Oral cancer

Oral (mouth) cancer refers to cancers of the tongue, lips, inside lining of the mouth / cheeks and the oropharynx (the portion of the throat at the back of the mouth).

Oral cancer forms part of the head and neck group of cancers. It is the sixth most common cancer in the UK – every year there are approximately 4,900 new cases reported.


In some patients the exact cause of these cancers is unknown, but there are definite risk factors. These include:

Tobacco and alcohol

These substances all contain nitrosamines, chemicals that are known to cause cancer. Over three quarters of oral cancer cases are linked to smoking, chewing tobacco (or betel quid) and alcohol.


a diet lacking in vitamins and minerals such as vitamin A and zinc increases cancer risk. Fresh fruits and vegetables act as risk reducers.

Human papilloma virus (HPV)

Some studies suggest that HPV, specifically HPV 16, is associated with oral cancer.

Excessive sunlight

Long periods of UV exposure can lead to cancer of the lip. Be sure to wear protective lip balm or sunscreen when outdoors for extended periods of time.

Age and gender

Oral cancers are more common in older people, although incidence is on the rise among those aged 40 to 50. The number of women with oral cancers is also increasing, although they are still more common in men.

Previous cancer

People who have a history of other head and neck cancers are at greater risk of developing oral cancer, particularly if they continue to smoke and drink alcohol.


Most oral cancers begin in the tongue and floor of the mouth. Unfortunately oral cancer can be difficult to see in its earliest stages. This makes early detection and treatment essential to improving chances of survival. Therefore be sure to ask your GP or dentist to check for signs of oral cancer during your next visit.

The common symptoms of oral cancer are:

  • red and white patches inside your mouth
  • ulcers or sores that do not heal within 14 days
  • a lump in the neck
  • pain or bleeding in the mouth
  • difficulty swallowing
  • persistent pain in the throat or ear
  • speech problems.

It is important to remember that these symptoms can mean you have a condition other than cancer.

Mortality and survival

Since they are often only caught in late stages oral cancers can have a high mortality rate (about 50% at five years from diagnosis). The survival rate jumps to over 85% when oral cancers are small, hence the importance of seeking advice early if you have concerns.

Oral cancer diagnosis

The majority of dentists look for signs of oral cancer during dental checkups (which should take place at least once a year).
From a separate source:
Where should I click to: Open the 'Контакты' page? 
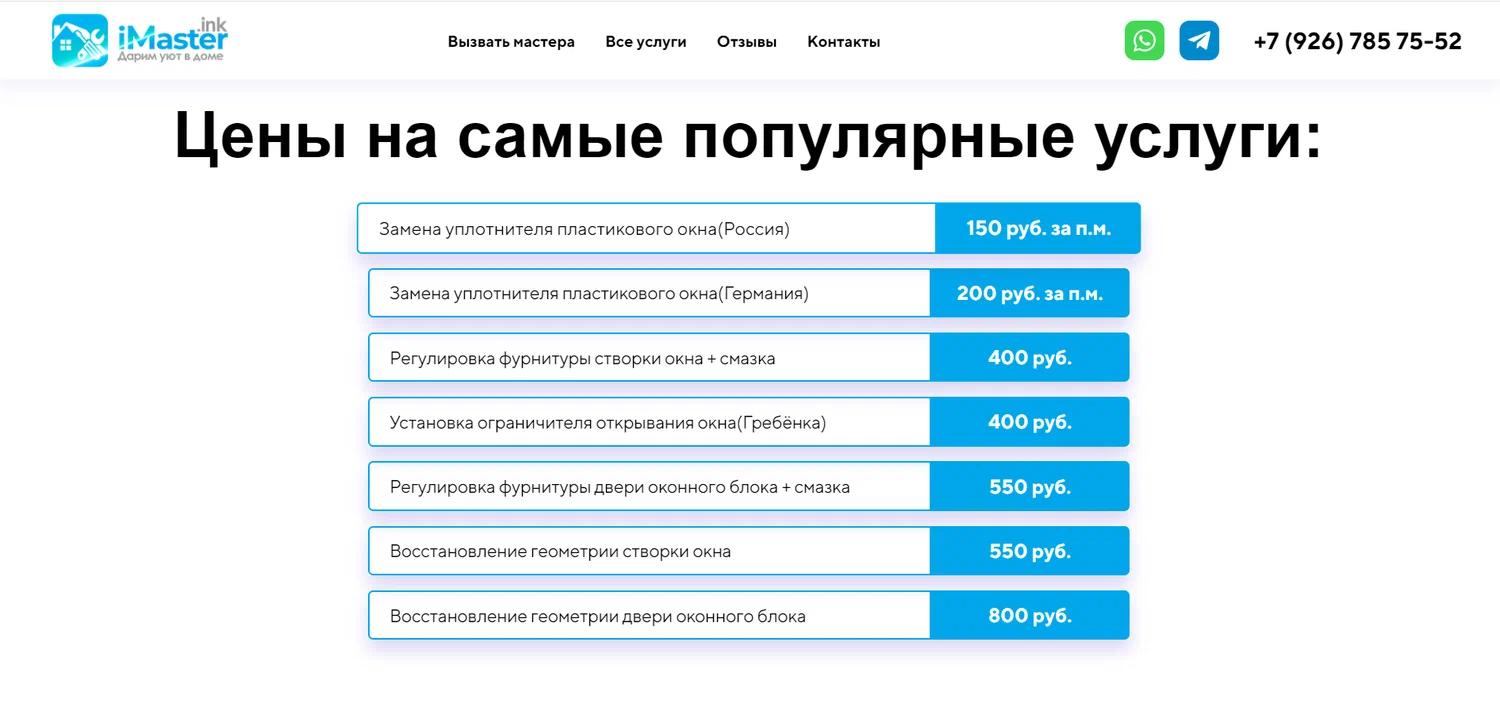tap(843, 41)
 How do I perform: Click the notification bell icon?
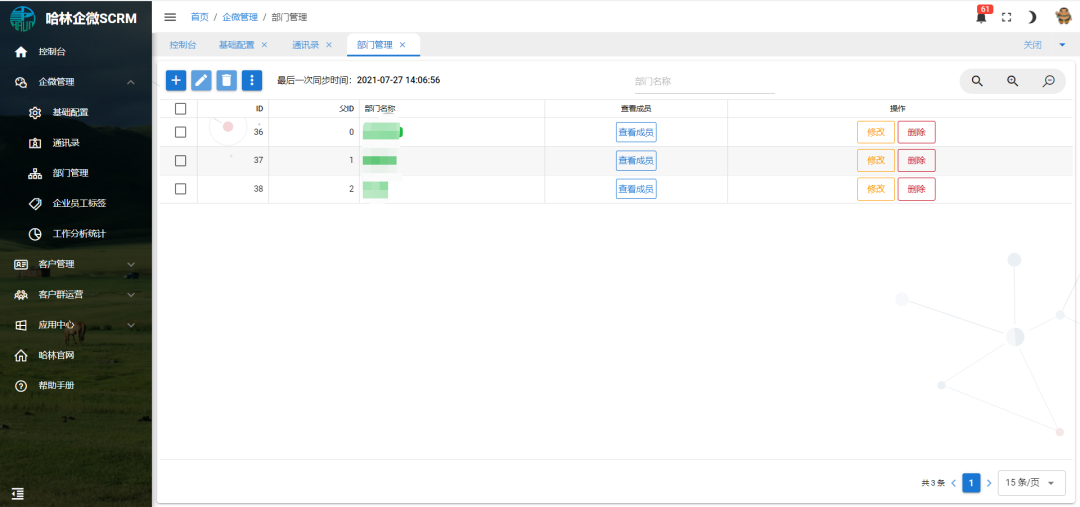point(981,17)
If your dentist detects any signs of oral cancer you may be referred to a cancer specialist. If they suspect caner they will usually perform a biopsy (remove a tissue sample from the affected area for it to be tested in a laboratory).

If cancer is confirmed, treatment should begin as soon as possible.


To perform a self-examination use a mirror to check the inside of your mouth, your tongue and the space under your tongue for any abnormalities. You should also run your finger around your mouth and tongue to check for lumps, and feel your neck for anything unusual.

Be sure to report anything that concerns you to your dentist or GP.

Oral cancer treatment

Treating oral cancers usually involves professionals from a variety of disciplines: surgeons, radiation and chemotherapy oncologists, dentists, nutritionists and rehabilitation specialists. There are several oral cancer treatment options:


Surgery is the most common form of treatment. The extent of any surgery will be dependent on the stage of the oral cancer – if the cancer has spread, the surgery will be more extensive and may involve the removal of some lymph nodes in the neck.


Radiotherapy is used after surgery to eliminate any remaining cancer cells. It is also often used to treat oral cancers that have not spread to other parts of the body.


Chemotherapy can be used in combination with radiotherapy to treat oral cancers that have spread to other parts of the body, or to treat oral cancers that have reappeared after earlier treatment.

Monoclonal antibody therapy

Monoclonal antibody therapy is a ‘targeted’ therapy and is usually used in conjunction with radiotherapy or chemotherapy. It involves the use of monoclonal antibodies which are genetically engineered to target and attack cancer cells. The specific type of monoclonal antibody used in the treatment of oral cancer is called Cetuximab.